▼
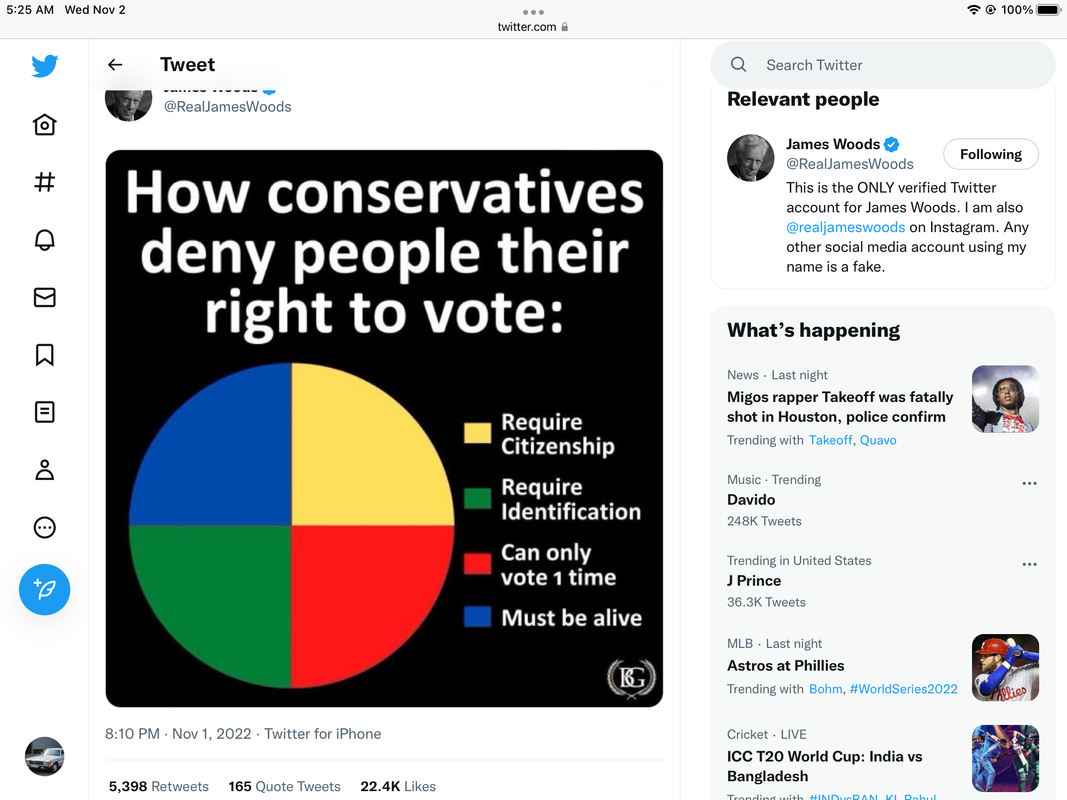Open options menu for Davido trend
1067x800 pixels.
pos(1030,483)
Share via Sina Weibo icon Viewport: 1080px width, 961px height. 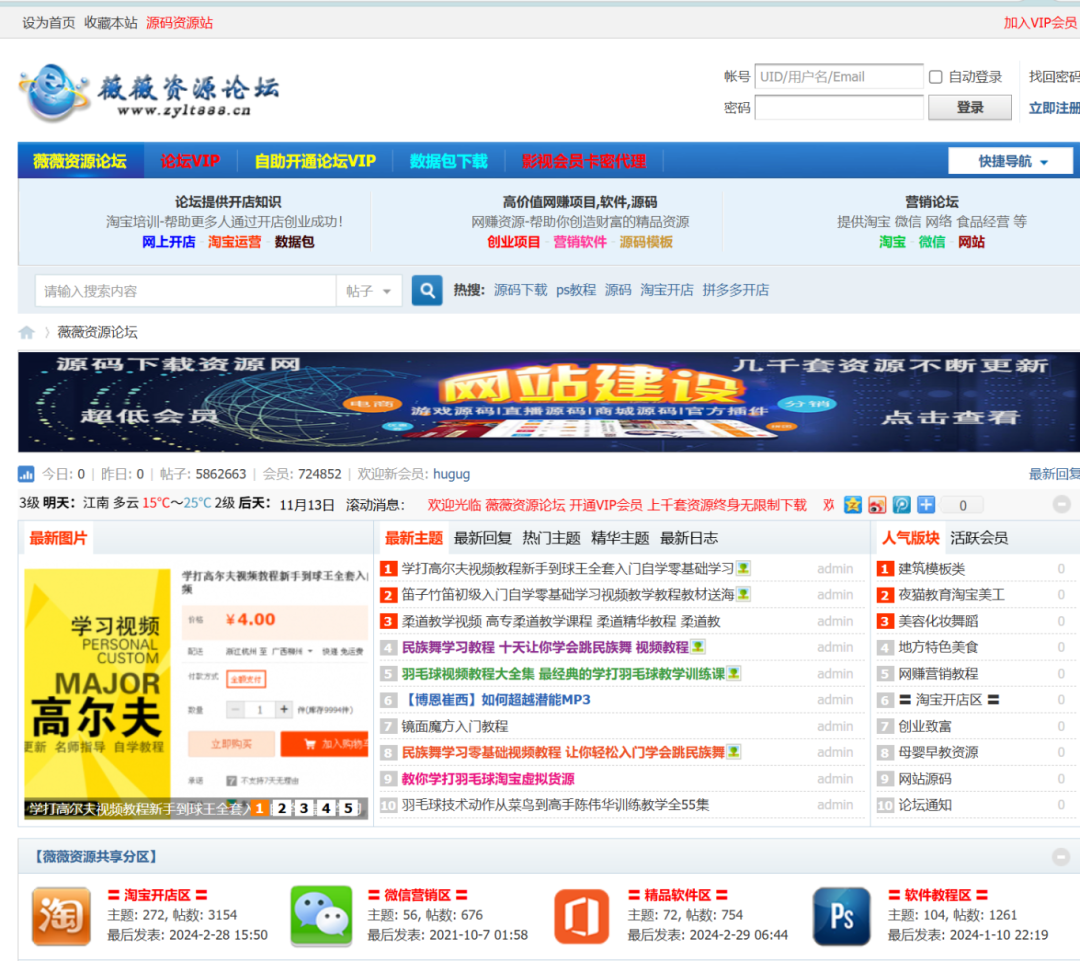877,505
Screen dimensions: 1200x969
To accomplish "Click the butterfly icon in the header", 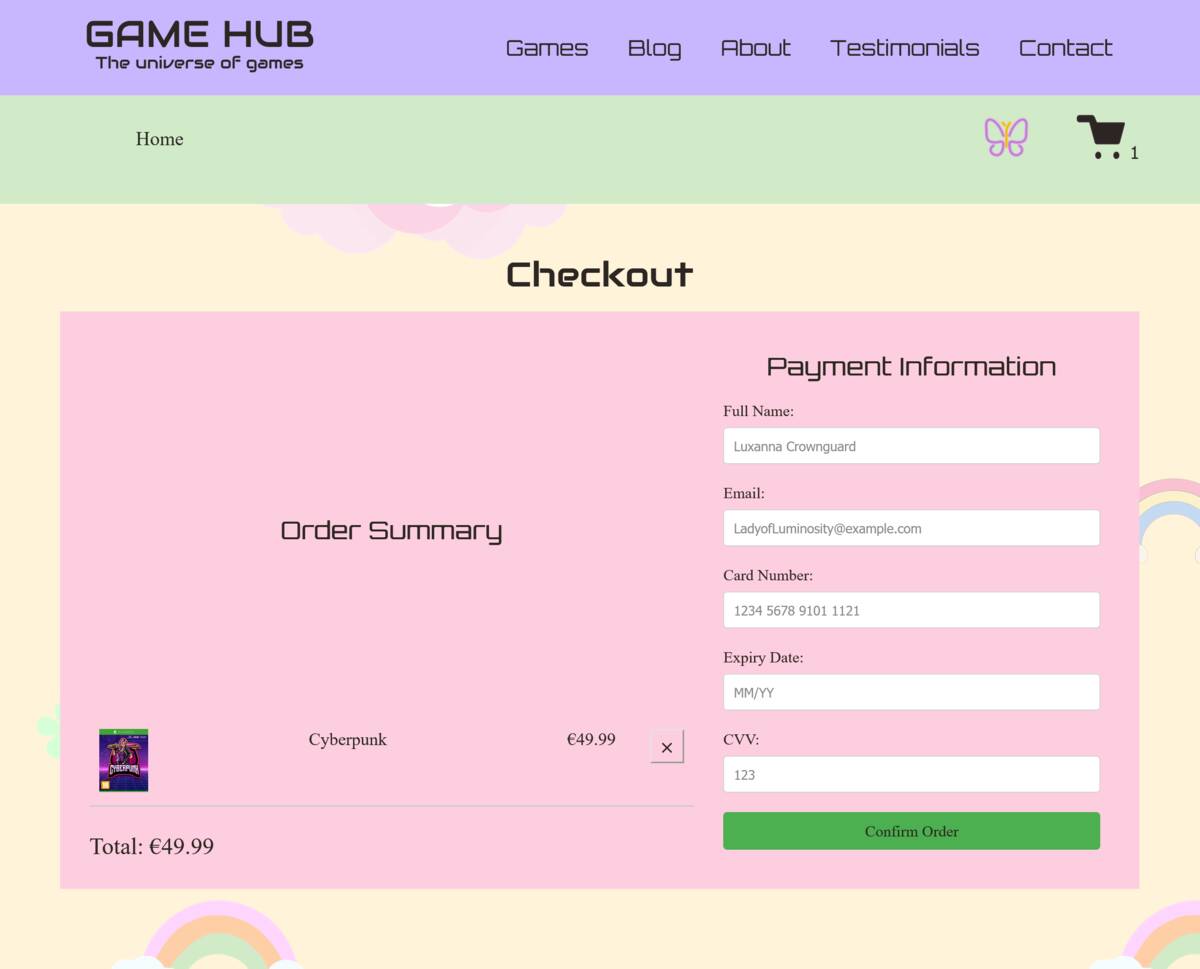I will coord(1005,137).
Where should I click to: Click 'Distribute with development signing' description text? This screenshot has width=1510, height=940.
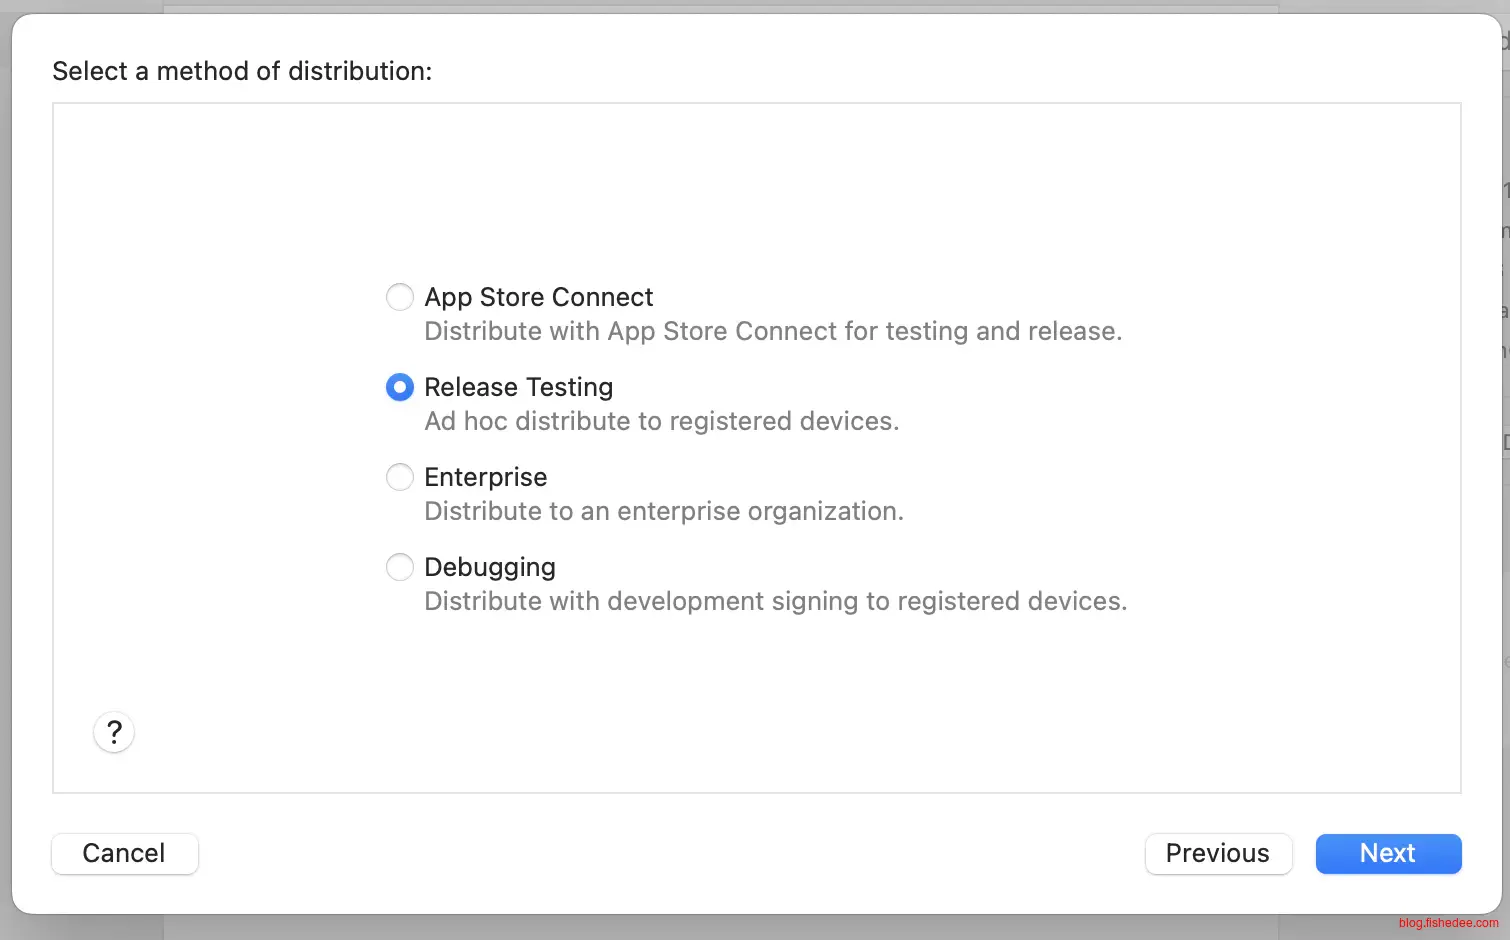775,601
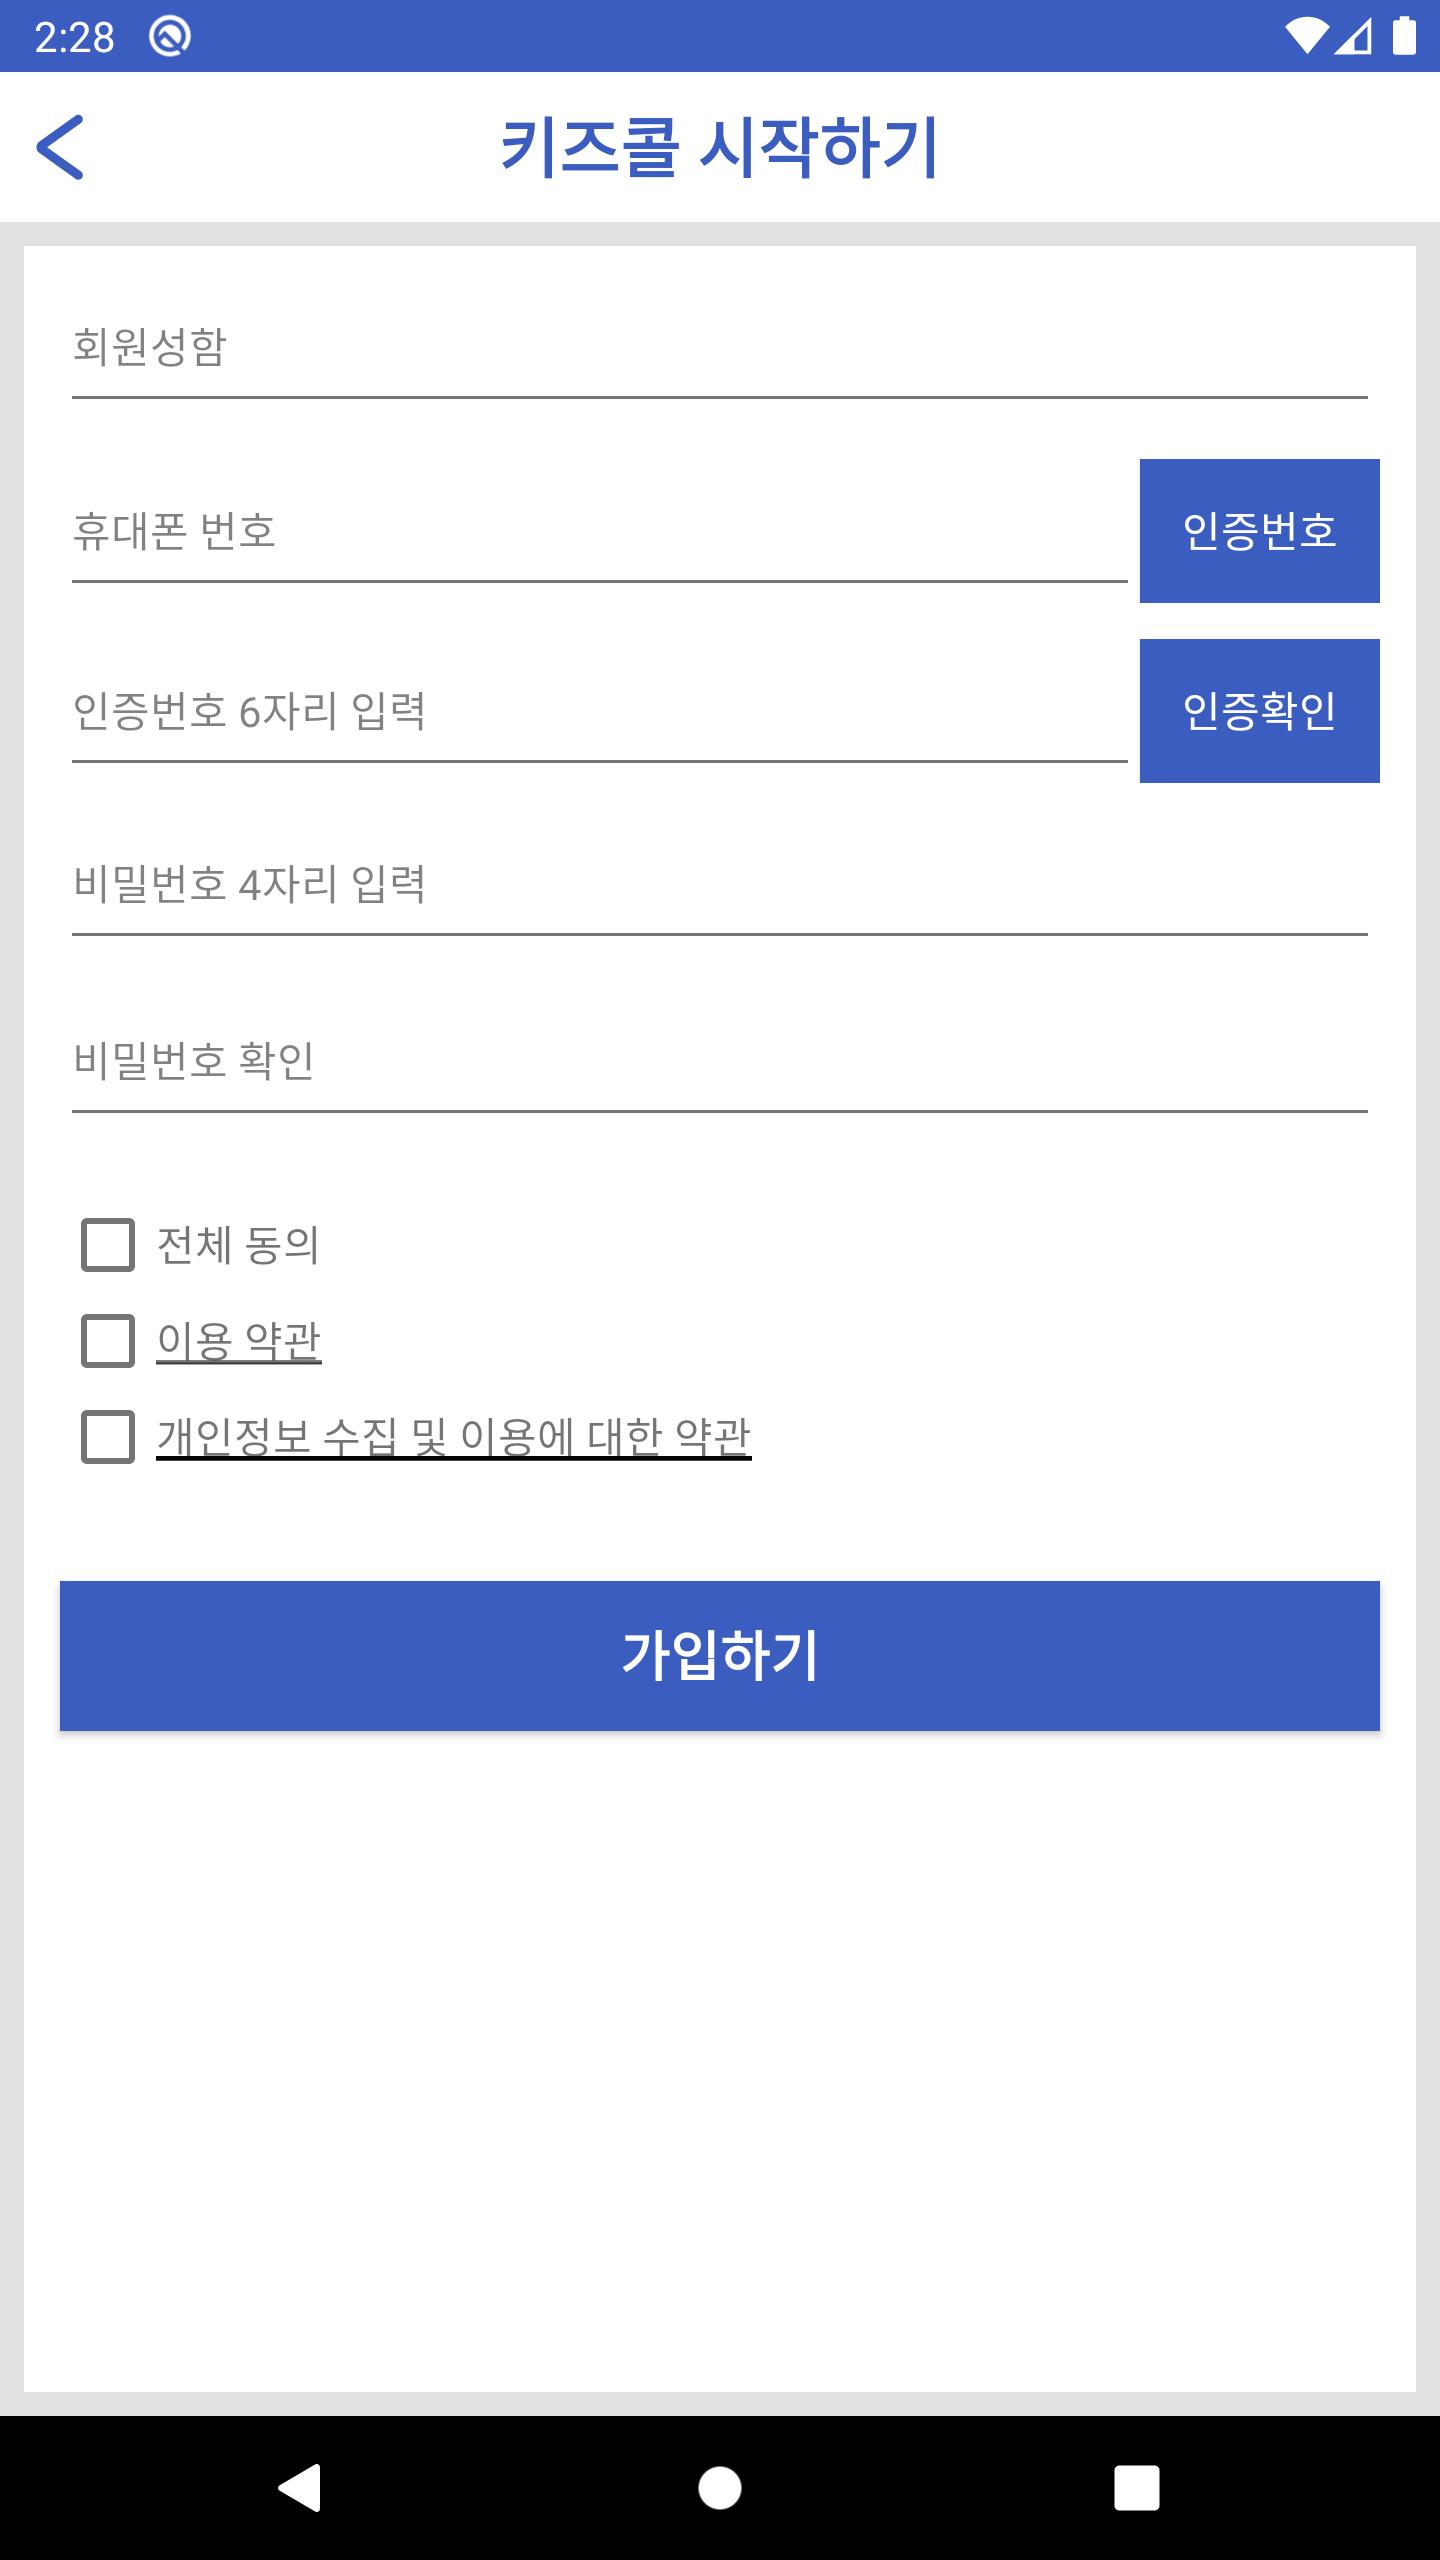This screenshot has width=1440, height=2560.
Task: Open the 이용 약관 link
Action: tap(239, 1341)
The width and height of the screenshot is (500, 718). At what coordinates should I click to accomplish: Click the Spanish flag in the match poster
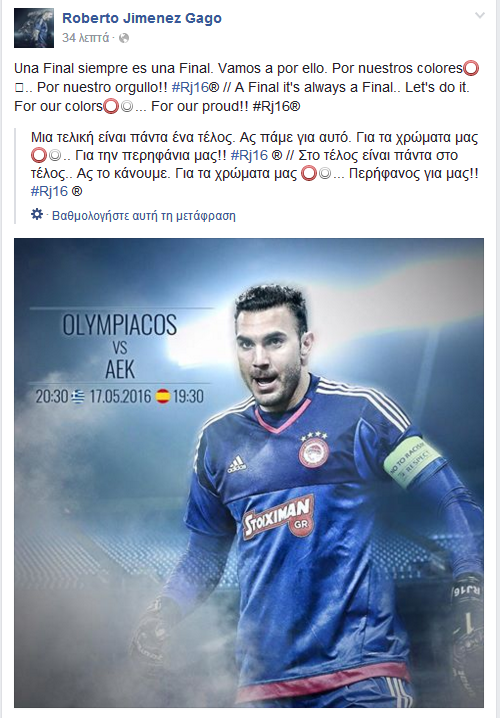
▲
• _Set problem_:
Reproduce the rows from the line containing "Where should I" through the end of the rows, inclusive, with "Spanish flag" swapped for "Italian flag" and nothing else altered. Omit the pictures.

• _Written response_:
Where should I click to: Click 'Distribute with development signing' description text? This screenshot has width=1510, height=940.
775,601
This screenshot has width=1440, height=2560.
Task: Open the 이용 약관 link
Action: tap(239, 1341)
The width and height of the screenshot is (500, 718). At what coordinates should I click to accomplish: Click the Italian flag in the match poster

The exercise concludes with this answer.